In most cases an UPDATE statement is executed on a single table with specific values. However, in some cases it is practical to directly update rows based on values of another table or the result of another query.
Updates to rows are always performed on a single table for a specific number of rows. When e.g. a discount should be applied to all products based on their category an UPDATE query is executed for every category.
SELECT category_id, discount FROM products;
-- | category_id | discount |
-- |-------------|----------|
-- | 1 | 0.2 |
-- | 2 | 0.3 |
UPDATE products
SET price_current = price_original - price_original * 0.2
WHERE category_id = 1;
UPDATE products
SET price_current = price_original - price_original * 0.3
WHERE category_id = 2;
UPDATE products
JOIN categories USING(category_id)
SET price_current =
price_original - price_original * categories.discount
UPDATE products
SET price_current =
price_original - price_original * categories.discount
FROM categories
WHERE products.category_id = categories.category_id
Typically an application is doing a slow loop-based process to update rows in a table with the UPDATE statement depending on values of the other table:
const selectQuery = `
SELECT category_id, discount
FROM categories
`;
const updateQuery = `
UPDATE products
SET price_current = price_original - price_original * :discount
WHERE category_id = :category_id
`;
for (const category of query(selectQuery)) {
query(updateQuery, category);
}
For a large number of categories the UPDATE statement needs to be executed numerous times which may result in degraded performance for the application.

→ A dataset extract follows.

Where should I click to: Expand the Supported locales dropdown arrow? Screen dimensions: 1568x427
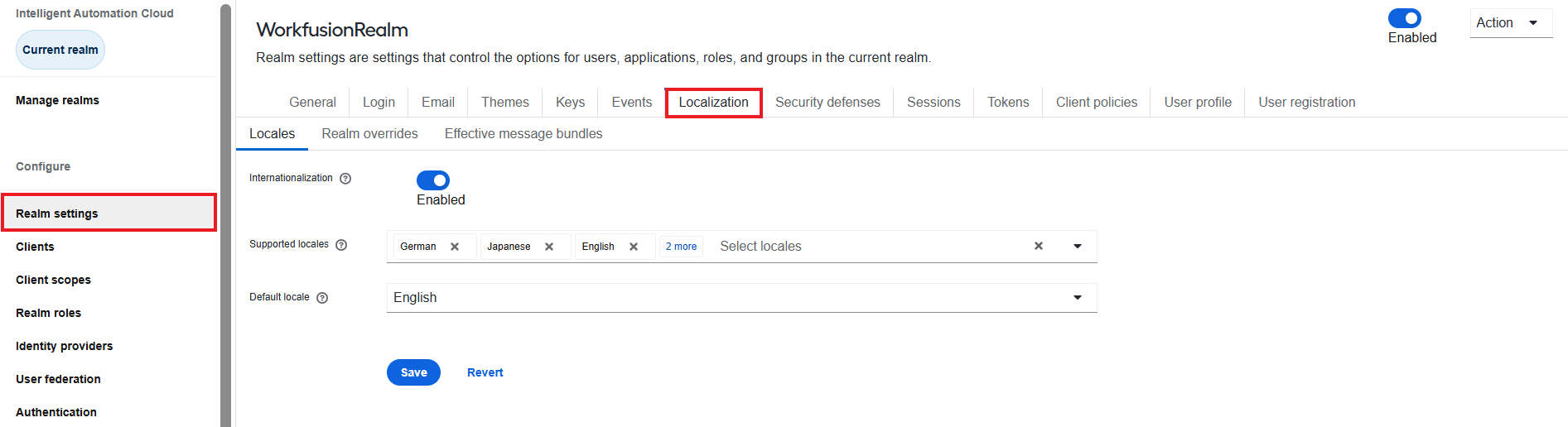[1078, 246]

When each statement is also affecting a sizeable share of the table, an index on
category_id
may not be used resulting in a full-table scan every time.
But the problem is getting worse when the requirements are more extensive because the UPDATE is depending on more complex relationships or calculations.
The application may need to fetch billions of record ids into memory to do more fine-grained updates to the rows.
Depending on memory constraints for the application this operation may result in a crash or degraded performance of the server's process.
This problem is normally solved by chunking the data to reduce memory consumption, but more queries need to be executed.
Which may increase the load on the databases again.
Another problem occurring is the selection of many records for the update statements.
A large number of records used in a
IN(...)
statement will not be efficient, the chunk size may need to be decreased further and more queries need to be executed.
Every application is implementing a JOIN of a SELECT with an UPDATE! But as shown in the usage section this feature is already implemented in all databases, you can do joins when updating data. By utilizing the databases feature set fully in this case, the most efficient approach is being used by the database automatically.